== Supplied material ==
***
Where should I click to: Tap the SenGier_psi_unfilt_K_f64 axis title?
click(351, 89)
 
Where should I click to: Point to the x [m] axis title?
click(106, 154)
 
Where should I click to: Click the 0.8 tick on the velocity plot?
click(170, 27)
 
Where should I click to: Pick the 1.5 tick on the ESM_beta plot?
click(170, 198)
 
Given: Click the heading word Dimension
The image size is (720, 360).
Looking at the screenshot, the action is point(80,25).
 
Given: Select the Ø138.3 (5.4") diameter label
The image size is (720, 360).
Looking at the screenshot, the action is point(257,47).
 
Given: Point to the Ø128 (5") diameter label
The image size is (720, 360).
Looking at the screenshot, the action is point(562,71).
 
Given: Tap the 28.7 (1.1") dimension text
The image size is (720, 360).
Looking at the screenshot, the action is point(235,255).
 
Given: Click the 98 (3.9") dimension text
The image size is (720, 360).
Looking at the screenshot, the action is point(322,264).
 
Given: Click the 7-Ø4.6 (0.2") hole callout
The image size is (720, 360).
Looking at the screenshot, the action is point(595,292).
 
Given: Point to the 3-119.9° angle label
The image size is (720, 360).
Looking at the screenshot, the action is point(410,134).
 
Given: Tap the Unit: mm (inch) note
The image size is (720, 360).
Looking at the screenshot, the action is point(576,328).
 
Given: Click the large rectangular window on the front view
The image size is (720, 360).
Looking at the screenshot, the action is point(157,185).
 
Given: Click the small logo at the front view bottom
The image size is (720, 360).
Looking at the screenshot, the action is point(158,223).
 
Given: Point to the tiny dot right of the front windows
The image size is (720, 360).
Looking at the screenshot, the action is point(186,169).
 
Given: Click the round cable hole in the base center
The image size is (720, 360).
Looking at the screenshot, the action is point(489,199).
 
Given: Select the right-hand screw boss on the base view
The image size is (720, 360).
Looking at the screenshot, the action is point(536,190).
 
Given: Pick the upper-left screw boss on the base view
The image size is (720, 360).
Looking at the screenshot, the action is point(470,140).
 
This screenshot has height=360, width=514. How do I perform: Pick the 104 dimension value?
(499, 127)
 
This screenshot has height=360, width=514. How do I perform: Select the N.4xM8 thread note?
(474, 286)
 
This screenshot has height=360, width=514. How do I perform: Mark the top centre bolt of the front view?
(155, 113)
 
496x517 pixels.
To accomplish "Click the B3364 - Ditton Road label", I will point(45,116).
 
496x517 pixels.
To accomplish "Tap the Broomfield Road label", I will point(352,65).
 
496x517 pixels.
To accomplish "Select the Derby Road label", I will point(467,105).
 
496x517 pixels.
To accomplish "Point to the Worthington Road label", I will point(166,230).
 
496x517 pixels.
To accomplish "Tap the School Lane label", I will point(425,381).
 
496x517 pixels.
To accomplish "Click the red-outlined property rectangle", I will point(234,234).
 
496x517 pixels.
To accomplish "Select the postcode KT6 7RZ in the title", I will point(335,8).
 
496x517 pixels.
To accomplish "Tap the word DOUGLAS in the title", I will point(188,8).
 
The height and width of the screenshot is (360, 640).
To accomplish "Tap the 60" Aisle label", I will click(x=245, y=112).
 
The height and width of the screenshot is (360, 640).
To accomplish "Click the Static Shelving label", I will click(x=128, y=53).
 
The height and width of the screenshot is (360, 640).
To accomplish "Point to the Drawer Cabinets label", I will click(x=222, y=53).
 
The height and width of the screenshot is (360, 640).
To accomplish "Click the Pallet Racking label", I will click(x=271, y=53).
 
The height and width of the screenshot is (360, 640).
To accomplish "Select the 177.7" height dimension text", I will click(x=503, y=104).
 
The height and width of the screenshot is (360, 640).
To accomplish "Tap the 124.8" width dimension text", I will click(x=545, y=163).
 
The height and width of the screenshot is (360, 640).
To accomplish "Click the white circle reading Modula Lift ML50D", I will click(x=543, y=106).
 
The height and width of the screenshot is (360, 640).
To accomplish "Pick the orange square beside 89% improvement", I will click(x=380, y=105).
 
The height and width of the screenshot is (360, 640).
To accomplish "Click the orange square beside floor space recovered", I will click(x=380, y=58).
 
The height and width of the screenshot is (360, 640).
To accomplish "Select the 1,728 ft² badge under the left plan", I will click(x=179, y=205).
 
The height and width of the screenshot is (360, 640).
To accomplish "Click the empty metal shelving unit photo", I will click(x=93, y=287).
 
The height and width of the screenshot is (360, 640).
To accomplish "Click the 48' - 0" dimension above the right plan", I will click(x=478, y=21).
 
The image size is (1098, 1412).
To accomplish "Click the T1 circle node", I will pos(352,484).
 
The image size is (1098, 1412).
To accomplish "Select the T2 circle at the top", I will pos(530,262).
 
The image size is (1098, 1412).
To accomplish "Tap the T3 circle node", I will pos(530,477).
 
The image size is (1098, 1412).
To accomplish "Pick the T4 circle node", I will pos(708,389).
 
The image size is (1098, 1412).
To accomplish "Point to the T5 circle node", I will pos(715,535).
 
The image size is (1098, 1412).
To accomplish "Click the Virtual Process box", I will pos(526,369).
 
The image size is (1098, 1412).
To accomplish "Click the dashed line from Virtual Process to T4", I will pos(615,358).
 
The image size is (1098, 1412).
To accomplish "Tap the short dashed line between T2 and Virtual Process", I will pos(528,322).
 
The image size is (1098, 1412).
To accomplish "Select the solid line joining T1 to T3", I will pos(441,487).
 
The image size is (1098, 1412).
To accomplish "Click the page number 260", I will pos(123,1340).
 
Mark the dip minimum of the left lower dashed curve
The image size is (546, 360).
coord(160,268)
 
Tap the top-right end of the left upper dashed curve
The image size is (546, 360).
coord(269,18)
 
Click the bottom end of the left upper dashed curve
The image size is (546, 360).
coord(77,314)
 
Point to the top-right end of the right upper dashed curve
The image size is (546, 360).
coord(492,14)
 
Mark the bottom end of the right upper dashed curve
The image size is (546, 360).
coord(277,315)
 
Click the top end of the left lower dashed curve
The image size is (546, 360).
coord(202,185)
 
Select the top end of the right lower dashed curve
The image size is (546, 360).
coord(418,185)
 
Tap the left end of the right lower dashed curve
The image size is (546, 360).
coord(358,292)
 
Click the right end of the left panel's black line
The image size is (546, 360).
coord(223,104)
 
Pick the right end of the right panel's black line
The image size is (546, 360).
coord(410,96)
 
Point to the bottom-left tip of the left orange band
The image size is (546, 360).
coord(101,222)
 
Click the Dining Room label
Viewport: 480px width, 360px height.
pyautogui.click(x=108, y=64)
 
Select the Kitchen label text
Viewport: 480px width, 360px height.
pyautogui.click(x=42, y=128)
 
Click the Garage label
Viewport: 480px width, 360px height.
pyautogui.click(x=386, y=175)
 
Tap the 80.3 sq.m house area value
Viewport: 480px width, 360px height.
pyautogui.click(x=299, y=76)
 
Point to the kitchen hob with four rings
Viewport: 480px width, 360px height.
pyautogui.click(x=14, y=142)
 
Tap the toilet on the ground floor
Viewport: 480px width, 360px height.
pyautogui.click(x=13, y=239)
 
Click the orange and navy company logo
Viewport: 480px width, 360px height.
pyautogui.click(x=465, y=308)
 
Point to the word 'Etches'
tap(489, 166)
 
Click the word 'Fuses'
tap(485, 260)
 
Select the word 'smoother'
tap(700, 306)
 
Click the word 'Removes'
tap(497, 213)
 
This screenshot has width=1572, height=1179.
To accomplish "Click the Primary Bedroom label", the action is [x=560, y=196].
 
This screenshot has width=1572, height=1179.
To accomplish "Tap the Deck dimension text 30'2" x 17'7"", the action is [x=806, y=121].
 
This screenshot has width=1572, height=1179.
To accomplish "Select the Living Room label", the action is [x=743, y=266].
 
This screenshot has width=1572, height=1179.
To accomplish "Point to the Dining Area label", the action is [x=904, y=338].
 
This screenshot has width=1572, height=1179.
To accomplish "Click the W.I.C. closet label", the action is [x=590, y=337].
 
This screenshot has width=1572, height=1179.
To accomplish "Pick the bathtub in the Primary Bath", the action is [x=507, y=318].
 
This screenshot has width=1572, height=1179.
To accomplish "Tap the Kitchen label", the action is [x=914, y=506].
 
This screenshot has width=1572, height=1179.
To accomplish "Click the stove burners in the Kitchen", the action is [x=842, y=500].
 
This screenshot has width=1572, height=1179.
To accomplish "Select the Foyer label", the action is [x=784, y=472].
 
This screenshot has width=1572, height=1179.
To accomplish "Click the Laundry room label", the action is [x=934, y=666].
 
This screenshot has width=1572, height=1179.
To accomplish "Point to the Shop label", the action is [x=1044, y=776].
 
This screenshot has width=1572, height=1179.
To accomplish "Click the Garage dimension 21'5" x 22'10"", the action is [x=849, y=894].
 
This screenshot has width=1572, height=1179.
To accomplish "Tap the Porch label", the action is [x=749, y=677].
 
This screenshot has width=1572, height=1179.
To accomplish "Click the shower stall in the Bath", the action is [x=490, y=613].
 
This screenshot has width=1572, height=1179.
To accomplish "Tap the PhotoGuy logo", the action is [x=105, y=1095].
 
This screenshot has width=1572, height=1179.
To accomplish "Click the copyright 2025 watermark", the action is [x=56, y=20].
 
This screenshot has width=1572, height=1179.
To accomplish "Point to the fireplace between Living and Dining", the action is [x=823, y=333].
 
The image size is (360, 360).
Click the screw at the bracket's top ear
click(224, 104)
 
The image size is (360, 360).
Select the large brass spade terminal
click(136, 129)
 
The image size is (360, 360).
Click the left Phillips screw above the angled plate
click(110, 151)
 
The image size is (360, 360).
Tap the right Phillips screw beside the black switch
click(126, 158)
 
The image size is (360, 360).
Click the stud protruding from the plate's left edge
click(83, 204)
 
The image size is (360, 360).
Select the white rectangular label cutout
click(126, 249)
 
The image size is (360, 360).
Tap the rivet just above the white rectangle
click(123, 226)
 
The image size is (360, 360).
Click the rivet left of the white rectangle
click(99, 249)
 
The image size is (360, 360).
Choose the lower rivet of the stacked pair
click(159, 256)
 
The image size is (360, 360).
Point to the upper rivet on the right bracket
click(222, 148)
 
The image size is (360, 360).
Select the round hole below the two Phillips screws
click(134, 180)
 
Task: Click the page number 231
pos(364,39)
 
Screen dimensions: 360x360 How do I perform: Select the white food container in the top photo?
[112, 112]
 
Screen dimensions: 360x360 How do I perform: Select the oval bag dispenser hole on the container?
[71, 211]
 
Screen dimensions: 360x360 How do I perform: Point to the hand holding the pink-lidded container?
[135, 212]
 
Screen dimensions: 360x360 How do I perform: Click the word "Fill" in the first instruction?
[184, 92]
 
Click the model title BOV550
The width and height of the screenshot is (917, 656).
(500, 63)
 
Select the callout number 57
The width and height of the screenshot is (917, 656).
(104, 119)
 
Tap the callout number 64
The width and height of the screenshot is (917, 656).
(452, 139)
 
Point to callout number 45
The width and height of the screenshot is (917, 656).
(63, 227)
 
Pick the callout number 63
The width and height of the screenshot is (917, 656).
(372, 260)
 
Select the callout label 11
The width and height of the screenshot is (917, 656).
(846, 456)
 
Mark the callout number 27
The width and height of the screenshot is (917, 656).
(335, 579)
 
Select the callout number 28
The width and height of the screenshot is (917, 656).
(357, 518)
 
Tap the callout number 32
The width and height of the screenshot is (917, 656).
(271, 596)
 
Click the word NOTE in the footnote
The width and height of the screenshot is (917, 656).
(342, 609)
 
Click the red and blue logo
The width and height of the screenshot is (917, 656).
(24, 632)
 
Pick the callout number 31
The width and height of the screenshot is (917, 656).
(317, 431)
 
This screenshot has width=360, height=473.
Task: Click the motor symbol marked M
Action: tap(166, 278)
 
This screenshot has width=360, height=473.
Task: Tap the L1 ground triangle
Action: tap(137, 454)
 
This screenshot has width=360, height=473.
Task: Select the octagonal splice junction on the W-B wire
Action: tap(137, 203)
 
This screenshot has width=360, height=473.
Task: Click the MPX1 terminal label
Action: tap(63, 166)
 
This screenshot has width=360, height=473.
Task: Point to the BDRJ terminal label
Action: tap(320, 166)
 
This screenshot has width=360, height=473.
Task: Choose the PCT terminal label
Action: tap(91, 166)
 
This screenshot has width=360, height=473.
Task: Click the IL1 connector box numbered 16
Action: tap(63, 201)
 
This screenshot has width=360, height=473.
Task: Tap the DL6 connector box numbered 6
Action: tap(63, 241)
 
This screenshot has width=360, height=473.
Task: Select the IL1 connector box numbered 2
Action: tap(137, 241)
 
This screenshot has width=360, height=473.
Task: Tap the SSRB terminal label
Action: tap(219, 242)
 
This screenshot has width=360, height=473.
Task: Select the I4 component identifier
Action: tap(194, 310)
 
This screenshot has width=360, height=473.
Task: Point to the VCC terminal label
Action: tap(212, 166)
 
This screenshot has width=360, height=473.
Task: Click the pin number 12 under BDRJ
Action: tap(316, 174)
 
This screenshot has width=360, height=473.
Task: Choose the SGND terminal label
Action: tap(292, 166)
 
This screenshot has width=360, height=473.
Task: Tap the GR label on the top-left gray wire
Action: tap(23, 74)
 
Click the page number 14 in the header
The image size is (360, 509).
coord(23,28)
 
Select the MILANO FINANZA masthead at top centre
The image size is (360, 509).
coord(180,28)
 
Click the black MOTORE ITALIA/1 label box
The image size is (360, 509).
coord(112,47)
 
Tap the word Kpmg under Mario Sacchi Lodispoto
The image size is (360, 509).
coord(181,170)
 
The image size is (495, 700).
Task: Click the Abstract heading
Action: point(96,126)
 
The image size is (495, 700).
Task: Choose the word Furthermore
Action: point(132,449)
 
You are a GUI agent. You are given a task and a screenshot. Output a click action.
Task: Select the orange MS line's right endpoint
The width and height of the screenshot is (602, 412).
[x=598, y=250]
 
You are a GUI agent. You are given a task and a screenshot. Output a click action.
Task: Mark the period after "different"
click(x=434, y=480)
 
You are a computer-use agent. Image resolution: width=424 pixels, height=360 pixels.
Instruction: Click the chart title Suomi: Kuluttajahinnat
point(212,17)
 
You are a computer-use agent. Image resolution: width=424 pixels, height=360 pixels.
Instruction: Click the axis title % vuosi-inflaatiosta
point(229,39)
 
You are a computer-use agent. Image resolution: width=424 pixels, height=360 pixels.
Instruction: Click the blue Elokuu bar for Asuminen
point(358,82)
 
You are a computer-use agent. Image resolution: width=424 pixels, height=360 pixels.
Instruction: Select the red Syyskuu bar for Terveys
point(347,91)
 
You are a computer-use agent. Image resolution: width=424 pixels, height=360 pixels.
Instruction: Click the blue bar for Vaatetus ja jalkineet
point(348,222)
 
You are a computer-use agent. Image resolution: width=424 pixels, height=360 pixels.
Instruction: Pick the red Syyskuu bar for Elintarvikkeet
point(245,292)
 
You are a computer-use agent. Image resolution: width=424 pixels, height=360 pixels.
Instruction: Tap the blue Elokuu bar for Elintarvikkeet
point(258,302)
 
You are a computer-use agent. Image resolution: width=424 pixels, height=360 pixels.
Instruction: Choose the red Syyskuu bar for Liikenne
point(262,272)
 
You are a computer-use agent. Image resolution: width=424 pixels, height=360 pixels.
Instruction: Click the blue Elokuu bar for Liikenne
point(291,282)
***
== Job ==
Copy out the lines above word for word, starting at the line that contains "Select the word 'smoother'" and ending at the line that contains "tap(497, 213)".

== The solution ==
Select the word 'smoother'
tap(700, 306)
 
Click the word 'Removes'
tap(497, 213)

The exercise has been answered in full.